Tapas means heat, or self-discipline. It refers to the discomfort that comes with breaking habitual thought and behavior patterns. It is change. The topic of tapas has been described as catharsis, where we have two options: to break down or to break open. Each moment is an opportunity for clear right action. Tapas is the willingness to be both burned and blessed.
The fourth niyama is svadhyaya, or self-study. Self-study is about discovering and knowing our true identity as an experience of the divine. Like a present, we come wrapped with our experience, conditioning, belief systems, how we identify, our dislikes, and our fears, but these are all containers. They are like a set of clothes we wear over our true selves. The most authentic expression of our true self is the divine. Yogic philosophy tells us that we suffer because we forget who we are. We identify with the wrapping paper instead of the diamond ring inside. The ability to shift our identification from our own ego to the place of a third party – the “watcher” – and finally, to the divine, is the essence of self-study. They say if you write 5 statements to describe the world, the statements in truth will tell you more about yourself than the world.
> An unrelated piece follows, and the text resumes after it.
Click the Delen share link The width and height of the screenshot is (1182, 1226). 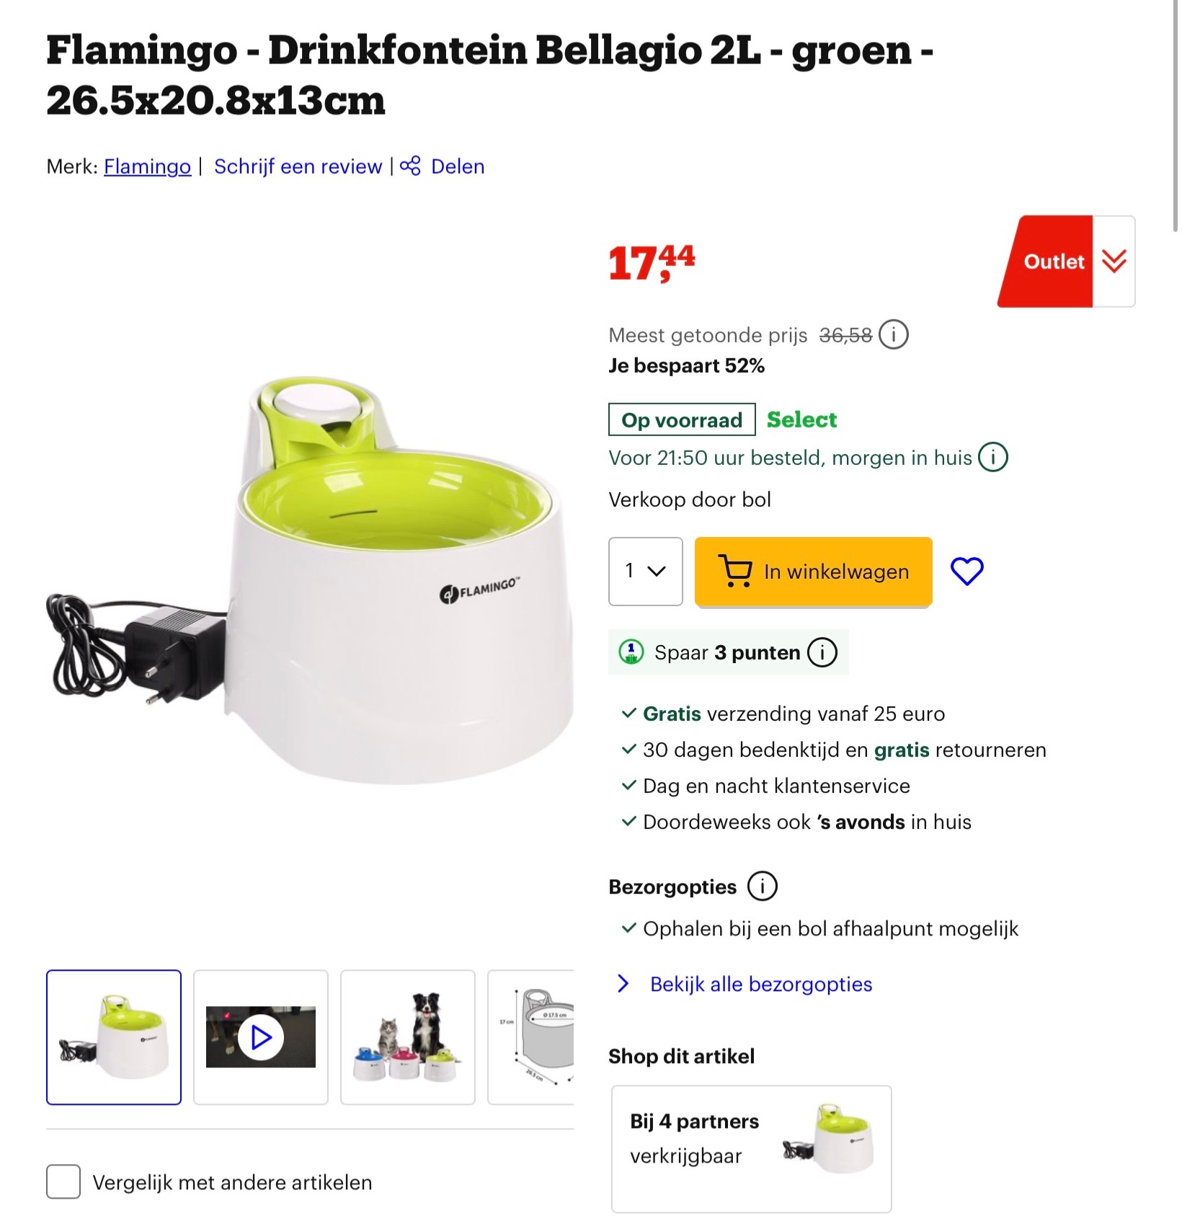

Every statement that we make about the world, another person, an event, about life is but a projection of our interior landscape. We cannot love or hate something about another person or about the world unless it is already inside us first. The guideline of svadhyaya invites us to look at every small ripple of disharmony that we experience; not to shut out the unpleasant parts of ourselves, but to carry them with kindness and compassion, for god lives there too. Becoming the “watcher” is one of our greatest tools in our spiritual growth. The watcher is our ability to watch our own thoughts and emotional disturbances. This clues us into our belief systems, how we identify, and the narratives that run us. The “watcher” is our ability to watch the ego rather than identify with it. Knowing that we are not who we thought we were opens the possibility to know our true selves.
The final niyama is ishvara pranidhana, or surrender. It suggests that there is a divine force at work in our lives. It invites us to surrender our egos and open our hearts. It invites us to accept the higher purpose of our being. Yogic philosophy tells us we can live this way all the time, but that we get in our own way. In yoga, savasana is the one pose where there is nothing to do. It is one of the most important poses we can do, for it is here we learn the meaning of letting go of all the ways that we physically and mentally fight with life. As we learn to stop fighting life, we begin to act skillfully. Surrender asks us to be strong enough to engage each moment with integrity while being soft enough to flow with the current of life. As the ego surrenders, the heart expands.
Learning all of this left me feeling like Christopher Columbus “discovering” America, a continent that thousands of people already knew about prior to his arrival. How could I have not stumbled across this path sooner? As many demons and hardships I faced through my addiction, I am grateful for it as well. I would not have arrived where I am today without experiencing the things that I did. It prompted me to go deeper in my search for meaning in my life. Truth be told, my life has been unfolding like the blooming of a beautiful lotus flower – growing through the mud and muck to reach the surface and blossom. When I sit in a place of gratitude and reverence, life finally starts to make sense.